======== DATA SHOWN

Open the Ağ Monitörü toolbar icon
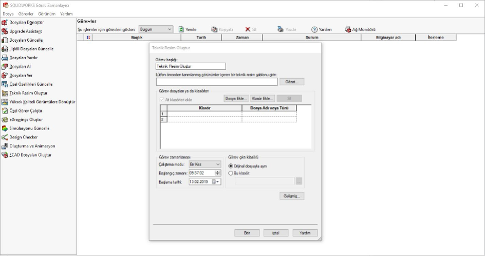Image resolution: width=485 pixels, height=256 pixels. (348, 30)
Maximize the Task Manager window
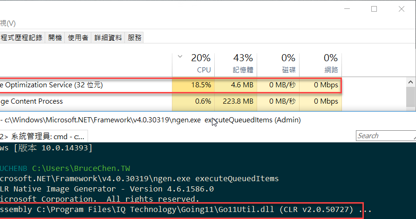Screen dimensions: 416x219 tap(374, 9)
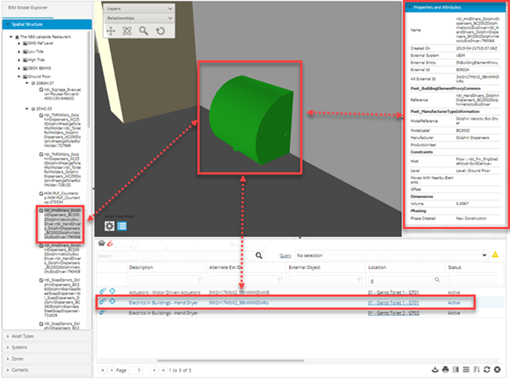This screenshot has width=510, height=381.
Task: Click the print icon in the grid footer
Action: click(x=444, y=370)
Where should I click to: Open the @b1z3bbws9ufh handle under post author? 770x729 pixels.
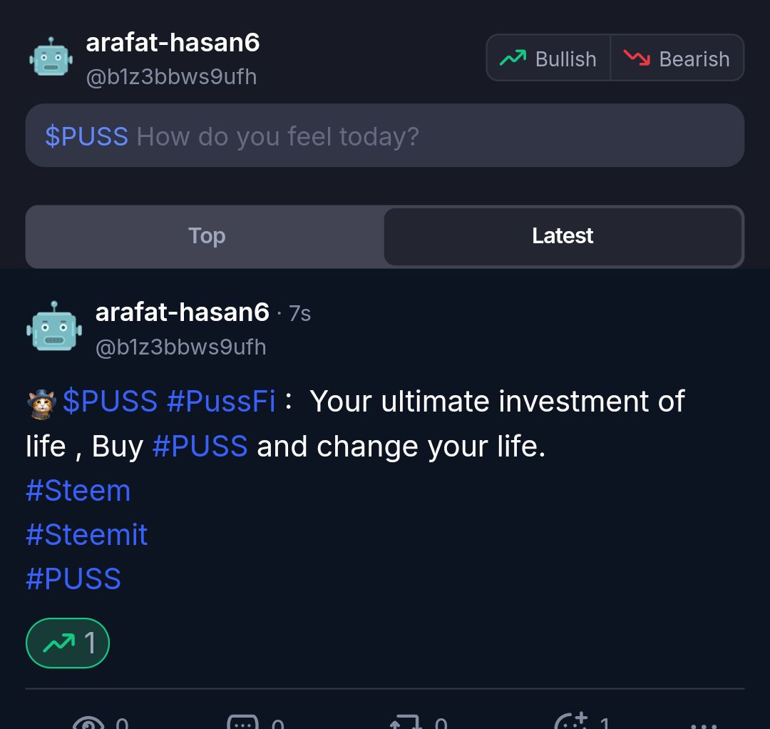click(180, 347)
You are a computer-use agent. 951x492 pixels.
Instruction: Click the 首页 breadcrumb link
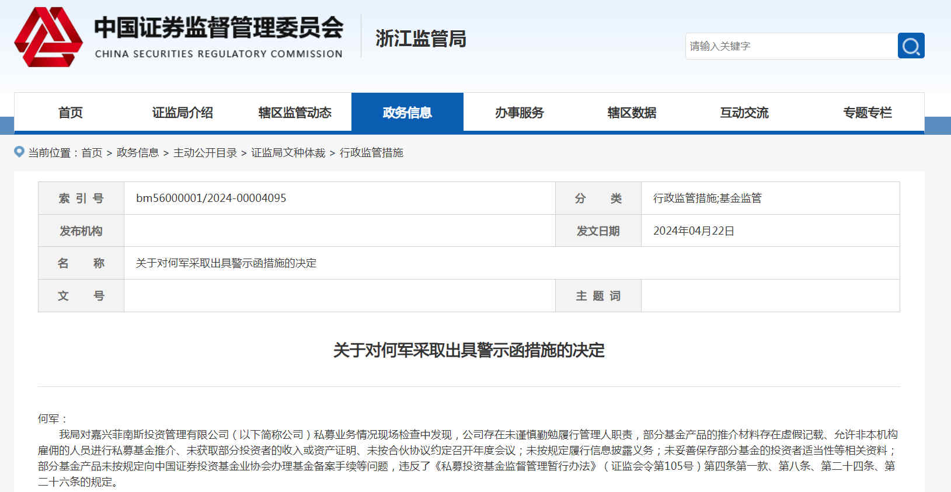[x=92, y=153]
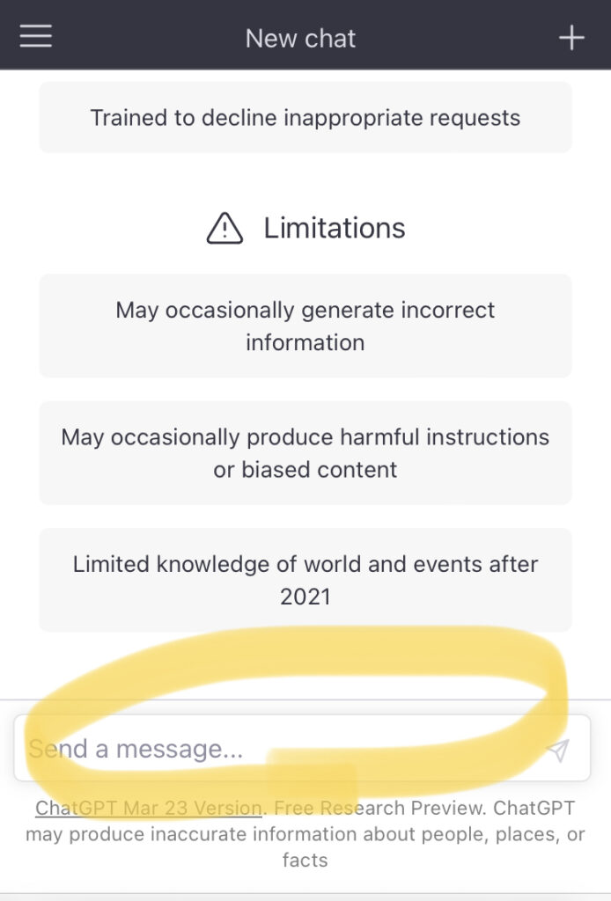Image resolution: width=611 pixels, height=901 pixels.
Task: Click the word facts in the disclaimer
Action: [x=306, y=861]
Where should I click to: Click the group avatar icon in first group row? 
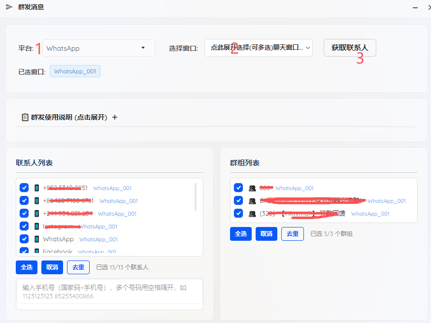click(x=252, y=188)
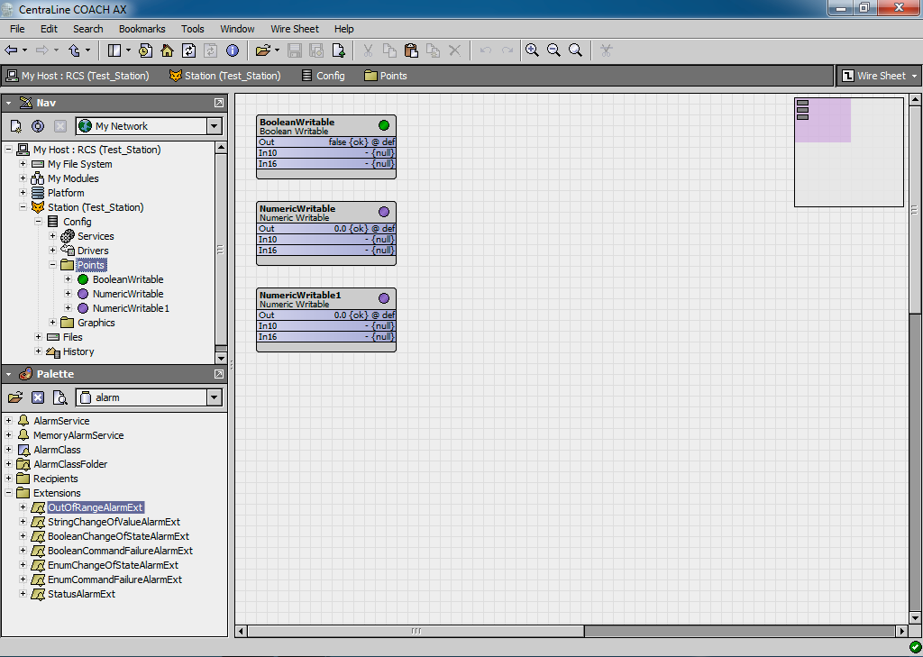Click the Paste icon in the toolbar
The image size is (923, 657).
click(x=411, y=50)
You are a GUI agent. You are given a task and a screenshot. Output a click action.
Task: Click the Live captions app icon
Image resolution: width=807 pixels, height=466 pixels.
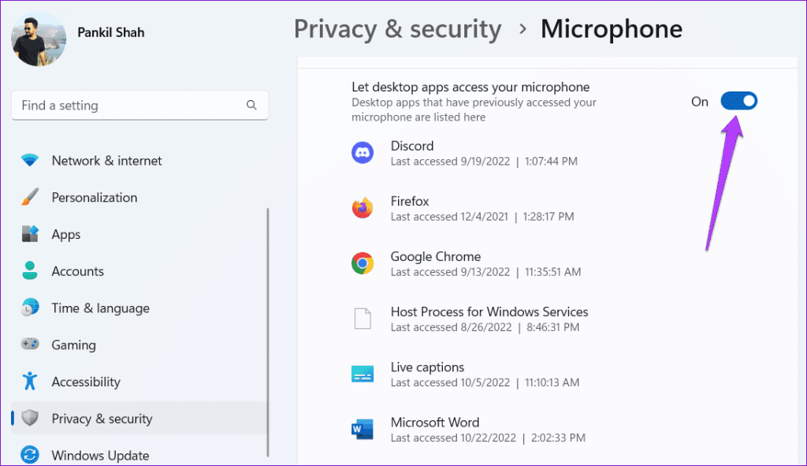click(363, 374)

================

### DIRECTIONS
The lines from the one with "Image resolution: width=807" to the end of the data above should be retyped exactly, both ends included, and pictures are to be left out.

### PROBLEM SOLUTION
Image resolution: width=807 pixels, height=466 pixels.
click(363, 374)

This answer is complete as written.